Play is what young mammals do when they feel safe and well. It’s one way they bond and learn, so lack of play is a good indicator that something is wrong. Play is a basic instinctand the right kind of play, which isendangered in modern society, is critical for optimum development: Lots of outdoor, independent, creative/free, and social play is our evolutionary baseline. Children need hours a day of free-play, much of it outdoors in nature.
Through social free play, children learn to be responsive to others—if you are not sensitive to your wrestling partner’s complaints about too much roughness, for example, your partner will stop playing with you. The playing child, then, has to learn to pick up the cues and then stop and shift to a different behavior—“executive functions” as scientists call them, that grow from experience. The child learns what “works” in the environment, both socially and with materials: "How resilient is that stick? What games can I invent with my playmates to test our skills? Can I climb to the top of this?" This is how a child exercises her creative thinking, tests cause and effect in the natural world, and learns what her body can do. She’s growing social skills and, creativity as well as physical skills. All this leads to greater mental as well as physical health. Play is the important work of childhood.
How to Parent for Play
Resist the intense societal push for early academics. Chose free, social play instead.
Make time and tools for imaginative play a priority.
Get regular access to green space.
Play with your child.
Interact face-to-face with your infant and encourage others to do so, often. The brain is forming accordingly.

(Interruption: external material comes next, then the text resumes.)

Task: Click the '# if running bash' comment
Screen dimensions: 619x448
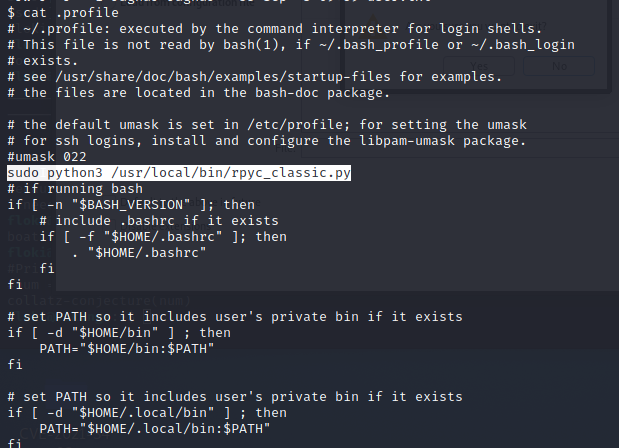Action: pyautogui.click(x=75, y=189)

Reduce screen time and encourage creative play instead.
Don't feel you have to keep your child under thumb. Age-appropriate oversight is necessary, but over-controlling is detrimental to thinking and growing self-efficacy.
Don't over-structure or over-schedule your child's activities.
With attention to your child's comfort, provide opportunities for a variety of activities, but don't push when your child expresses anxiety.
Provide opportunities for social interaction as much as possible (as your child likes.)